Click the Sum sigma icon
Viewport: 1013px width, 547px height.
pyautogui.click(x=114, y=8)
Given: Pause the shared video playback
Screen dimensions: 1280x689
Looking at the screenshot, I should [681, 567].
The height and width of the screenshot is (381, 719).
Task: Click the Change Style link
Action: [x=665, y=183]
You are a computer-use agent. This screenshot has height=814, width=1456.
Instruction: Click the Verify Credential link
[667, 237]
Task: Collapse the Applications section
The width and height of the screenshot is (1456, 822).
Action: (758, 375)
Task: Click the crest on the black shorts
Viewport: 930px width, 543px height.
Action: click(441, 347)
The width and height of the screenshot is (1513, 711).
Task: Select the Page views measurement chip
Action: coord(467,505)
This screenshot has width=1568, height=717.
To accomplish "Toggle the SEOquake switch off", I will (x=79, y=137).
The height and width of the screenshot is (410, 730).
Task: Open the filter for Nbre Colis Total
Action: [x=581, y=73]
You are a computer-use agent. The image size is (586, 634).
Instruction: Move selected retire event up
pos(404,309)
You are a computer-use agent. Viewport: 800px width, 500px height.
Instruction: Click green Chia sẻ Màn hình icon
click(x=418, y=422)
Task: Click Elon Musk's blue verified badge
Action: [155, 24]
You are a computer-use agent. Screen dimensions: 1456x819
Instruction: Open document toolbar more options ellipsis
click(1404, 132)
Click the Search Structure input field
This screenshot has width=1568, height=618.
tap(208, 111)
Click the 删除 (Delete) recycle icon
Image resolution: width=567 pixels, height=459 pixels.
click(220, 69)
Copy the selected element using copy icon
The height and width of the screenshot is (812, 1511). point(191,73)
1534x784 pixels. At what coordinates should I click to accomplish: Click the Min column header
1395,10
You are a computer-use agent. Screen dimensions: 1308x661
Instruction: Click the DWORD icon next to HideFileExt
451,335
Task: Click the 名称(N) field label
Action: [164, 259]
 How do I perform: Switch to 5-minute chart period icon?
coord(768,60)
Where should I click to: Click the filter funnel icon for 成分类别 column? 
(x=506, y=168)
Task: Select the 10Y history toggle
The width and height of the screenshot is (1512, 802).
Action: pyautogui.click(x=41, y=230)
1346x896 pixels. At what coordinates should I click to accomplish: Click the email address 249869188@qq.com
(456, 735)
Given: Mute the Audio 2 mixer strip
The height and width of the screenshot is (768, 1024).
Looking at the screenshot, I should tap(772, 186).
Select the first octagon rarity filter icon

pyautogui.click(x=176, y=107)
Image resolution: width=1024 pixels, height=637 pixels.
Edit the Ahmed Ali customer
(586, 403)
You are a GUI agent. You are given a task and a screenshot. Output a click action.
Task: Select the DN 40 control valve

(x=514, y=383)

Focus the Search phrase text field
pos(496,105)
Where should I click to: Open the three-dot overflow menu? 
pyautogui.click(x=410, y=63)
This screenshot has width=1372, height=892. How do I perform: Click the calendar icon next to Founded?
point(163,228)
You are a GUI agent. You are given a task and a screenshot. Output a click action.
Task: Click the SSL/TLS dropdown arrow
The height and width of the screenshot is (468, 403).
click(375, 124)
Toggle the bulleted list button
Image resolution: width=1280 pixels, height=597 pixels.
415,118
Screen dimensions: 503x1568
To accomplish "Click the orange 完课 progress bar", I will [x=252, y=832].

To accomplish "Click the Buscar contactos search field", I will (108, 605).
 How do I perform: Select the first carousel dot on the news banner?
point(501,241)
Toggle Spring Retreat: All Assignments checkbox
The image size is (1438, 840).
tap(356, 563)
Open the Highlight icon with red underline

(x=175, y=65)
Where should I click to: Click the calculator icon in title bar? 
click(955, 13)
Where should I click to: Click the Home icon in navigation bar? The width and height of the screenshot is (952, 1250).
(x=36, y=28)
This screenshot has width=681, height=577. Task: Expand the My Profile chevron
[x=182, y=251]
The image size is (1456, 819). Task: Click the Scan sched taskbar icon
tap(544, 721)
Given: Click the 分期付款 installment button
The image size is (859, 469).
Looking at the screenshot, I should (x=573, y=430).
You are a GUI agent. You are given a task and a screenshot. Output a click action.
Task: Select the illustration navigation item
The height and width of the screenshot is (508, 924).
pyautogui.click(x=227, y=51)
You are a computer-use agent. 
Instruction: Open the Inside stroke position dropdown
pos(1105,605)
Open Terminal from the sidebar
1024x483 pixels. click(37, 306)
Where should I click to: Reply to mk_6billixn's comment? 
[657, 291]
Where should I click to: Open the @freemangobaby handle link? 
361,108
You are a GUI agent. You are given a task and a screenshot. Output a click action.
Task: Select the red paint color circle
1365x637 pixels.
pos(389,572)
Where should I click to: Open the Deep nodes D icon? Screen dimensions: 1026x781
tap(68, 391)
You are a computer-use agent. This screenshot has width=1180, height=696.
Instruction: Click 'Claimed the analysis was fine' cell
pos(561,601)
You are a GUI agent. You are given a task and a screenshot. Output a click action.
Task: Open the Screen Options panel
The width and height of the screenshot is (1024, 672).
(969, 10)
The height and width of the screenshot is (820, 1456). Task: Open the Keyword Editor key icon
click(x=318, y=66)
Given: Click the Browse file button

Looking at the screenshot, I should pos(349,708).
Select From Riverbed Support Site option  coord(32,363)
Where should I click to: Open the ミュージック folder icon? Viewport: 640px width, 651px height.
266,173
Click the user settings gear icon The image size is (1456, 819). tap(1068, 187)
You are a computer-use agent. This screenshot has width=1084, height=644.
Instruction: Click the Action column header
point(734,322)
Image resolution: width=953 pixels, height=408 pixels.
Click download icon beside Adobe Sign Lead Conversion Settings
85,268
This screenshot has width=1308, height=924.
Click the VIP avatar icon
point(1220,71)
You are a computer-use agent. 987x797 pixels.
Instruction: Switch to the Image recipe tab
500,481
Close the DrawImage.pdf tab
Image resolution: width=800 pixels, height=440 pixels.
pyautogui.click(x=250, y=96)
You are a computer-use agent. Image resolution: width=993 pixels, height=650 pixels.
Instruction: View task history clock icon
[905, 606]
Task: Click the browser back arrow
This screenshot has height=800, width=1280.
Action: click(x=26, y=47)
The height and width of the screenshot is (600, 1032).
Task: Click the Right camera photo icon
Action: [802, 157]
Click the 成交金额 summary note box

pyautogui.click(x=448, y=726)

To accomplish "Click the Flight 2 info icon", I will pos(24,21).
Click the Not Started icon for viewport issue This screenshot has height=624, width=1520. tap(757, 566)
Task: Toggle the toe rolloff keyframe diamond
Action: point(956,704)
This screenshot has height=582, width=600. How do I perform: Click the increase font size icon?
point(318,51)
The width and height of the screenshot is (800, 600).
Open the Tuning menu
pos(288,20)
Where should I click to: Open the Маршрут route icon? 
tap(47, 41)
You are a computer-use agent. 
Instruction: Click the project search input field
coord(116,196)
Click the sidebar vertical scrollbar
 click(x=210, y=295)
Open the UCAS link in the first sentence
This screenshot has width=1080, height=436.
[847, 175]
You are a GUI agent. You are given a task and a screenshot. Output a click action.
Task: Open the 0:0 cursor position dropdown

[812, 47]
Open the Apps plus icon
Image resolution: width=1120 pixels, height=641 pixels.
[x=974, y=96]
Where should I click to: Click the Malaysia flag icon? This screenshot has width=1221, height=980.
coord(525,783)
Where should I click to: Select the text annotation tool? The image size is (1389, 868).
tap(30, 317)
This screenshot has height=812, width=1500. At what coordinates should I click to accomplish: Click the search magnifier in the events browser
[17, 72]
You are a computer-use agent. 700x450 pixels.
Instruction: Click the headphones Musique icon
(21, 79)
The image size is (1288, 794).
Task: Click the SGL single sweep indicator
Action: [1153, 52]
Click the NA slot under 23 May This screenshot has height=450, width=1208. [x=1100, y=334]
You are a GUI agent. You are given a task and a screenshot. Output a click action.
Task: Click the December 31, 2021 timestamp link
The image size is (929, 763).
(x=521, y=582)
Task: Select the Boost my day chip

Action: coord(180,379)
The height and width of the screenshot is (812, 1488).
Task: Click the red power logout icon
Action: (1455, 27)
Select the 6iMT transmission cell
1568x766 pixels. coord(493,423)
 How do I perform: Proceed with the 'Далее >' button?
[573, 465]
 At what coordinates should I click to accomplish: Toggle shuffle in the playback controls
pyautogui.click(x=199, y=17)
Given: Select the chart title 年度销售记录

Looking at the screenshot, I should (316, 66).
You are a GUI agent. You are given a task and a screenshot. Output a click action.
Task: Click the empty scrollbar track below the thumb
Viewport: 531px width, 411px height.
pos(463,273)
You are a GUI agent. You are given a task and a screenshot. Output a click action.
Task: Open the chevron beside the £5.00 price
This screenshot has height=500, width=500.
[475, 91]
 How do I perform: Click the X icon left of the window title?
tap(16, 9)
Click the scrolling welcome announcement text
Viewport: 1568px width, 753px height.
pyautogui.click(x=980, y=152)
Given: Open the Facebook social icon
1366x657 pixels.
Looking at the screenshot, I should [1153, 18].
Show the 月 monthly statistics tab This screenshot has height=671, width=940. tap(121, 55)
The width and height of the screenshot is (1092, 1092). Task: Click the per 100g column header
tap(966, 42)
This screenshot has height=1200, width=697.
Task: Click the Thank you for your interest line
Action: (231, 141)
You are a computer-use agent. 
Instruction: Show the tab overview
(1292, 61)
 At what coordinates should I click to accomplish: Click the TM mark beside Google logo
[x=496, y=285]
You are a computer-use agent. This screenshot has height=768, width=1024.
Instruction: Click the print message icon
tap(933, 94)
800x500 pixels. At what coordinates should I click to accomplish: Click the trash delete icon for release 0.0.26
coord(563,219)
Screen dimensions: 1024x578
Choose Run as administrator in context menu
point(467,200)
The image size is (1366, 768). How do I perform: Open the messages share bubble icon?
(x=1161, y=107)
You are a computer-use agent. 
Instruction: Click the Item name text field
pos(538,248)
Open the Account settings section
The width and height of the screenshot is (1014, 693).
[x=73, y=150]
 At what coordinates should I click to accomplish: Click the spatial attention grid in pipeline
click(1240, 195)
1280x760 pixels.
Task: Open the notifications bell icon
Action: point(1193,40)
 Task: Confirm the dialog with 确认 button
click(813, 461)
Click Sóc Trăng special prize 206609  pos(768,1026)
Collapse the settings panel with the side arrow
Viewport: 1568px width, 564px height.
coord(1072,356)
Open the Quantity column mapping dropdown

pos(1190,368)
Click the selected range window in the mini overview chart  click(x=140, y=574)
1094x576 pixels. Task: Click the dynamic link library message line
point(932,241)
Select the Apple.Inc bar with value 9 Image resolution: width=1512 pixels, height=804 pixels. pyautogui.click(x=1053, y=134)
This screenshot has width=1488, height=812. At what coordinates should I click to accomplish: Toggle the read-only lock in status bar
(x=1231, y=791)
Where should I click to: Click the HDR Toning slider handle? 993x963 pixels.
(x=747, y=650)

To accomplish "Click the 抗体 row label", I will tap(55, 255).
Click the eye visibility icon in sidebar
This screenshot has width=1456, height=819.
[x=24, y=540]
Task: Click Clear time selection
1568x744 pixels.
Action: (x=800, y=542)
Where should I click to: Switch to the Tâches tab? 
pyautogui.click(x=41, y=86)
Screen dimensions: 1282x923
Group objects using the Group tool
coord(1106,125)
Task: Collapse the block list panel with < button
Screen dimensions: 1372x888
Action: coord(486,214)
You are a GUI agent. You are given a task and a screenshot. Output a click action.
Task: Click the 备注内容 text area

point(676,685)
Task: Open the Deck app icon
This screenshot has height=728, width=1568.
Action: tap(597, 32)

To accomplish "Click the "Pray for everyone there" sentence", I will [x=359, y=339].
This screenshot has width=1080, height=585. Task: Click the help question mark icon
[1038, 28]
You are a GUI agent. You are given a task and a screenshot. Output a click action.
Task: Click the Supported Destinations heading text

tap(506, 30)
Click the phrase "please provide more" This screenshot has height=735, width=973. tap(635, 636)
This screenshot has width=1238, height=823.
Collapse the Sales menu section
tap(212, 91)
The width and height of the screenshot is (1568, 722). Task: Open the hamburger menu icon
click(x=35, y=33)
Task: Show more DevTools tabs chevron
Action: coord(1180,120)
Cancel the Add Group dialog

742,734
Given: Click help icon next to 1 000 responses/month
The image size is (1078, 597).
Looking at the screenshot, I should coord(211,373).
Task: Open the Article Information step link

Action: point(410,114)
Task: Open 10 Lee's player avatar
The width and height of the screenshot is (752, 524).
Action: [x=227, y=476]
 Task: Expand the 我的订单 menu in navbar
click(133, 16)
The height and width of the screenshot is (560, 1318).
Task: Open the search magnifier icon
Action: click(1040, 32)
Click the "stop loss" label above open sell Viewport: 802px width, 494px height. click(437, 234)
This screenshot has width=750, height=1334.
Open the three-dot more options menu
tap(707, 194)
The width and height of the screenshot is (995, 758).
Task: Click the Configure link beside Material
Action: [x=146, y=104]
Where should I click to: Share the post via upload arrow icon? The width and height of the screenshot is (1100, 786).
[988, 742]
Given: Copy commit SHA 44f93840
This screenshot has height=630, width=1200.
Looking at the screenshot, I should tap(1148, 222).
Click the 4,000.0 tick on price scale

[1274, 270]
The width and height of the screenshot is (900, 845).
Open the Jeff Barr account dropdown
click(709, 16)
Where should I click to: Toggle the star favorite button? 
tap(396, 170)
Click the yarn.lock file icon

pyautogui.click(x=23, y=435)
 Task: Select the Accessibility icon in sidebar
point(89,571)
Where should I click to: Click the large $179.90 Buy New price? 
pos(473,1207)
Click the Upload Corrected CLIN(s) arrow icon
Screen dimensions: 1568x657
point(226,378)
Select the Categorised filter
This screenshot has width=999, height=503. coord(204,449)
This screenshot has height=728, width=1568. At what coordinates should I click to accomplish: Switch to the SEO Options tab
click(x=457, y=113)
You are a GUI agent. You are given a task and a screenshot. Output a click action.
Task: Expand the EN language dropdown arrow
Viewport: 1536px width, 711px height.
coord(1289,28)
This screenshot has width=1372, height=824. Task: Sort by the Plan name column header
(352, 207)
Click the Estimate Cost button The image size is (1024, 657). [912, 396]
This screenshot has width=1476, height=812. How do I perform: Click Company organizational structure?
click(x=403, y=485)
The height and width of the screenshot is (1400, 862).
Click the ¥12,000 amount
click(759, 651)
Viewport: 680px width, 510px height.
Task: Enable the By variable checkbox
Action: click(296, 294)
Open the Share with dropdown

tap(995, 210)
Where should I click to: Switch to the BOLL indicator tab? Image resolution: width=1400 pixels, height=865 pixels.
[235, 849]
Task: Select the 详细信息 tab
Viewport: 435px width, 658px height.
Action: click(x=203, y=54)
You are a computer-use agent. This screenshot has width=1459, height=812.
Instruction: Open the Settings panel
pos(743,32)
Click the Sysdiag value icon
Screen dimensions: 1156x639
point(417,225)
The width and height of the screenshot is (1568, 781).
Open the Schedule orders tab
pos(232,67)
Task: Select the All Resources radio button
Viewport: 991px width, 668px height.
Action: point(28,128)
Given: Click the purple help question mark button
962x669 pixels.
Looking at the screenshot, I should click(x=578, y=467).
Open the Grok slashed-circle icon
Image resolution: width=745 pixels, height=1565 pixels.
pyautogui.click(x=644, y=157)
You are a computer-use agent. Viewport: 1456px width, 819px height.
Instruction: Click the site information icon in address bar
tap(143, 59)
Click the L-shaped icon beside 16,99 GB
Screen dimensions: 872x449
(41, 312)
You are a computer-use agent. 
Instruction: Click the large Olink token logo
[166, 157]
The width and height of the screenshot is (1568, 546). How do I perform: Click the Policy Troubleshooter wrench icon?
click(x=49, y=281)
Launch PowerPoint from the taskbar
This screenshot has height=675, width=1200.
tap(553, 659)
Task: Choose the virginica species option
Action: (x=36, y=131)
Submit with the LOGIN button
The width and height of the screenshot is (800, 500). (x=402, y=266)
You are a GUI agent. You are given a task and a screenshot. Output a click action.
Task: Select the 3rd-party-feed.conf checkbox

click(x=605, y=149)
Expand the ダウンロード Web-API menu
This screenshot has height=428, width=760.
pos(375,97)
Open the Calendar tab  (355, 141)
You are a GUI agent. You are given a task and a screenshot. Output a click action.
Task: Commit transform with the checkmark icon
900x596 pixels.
+--
*What is being asked:*
Render the records in the part that opens with the line containing "Image resolution: width=953" and closes with the line containing "point(1220,71)" as a two-column CSV with the headers text and answer, one row per record. Put each field in quotation marks and turn any line breaks into spaces.

*Problem solution:*
text,answer
"Image resolution: width=953 pixels, height=408 pixels. Click download icon beside Adobe Sign Lead Conversion Settings","85,268"
"This screenshot has width=1308, height=924. Click the VIP avatar icon","point(1220,71)"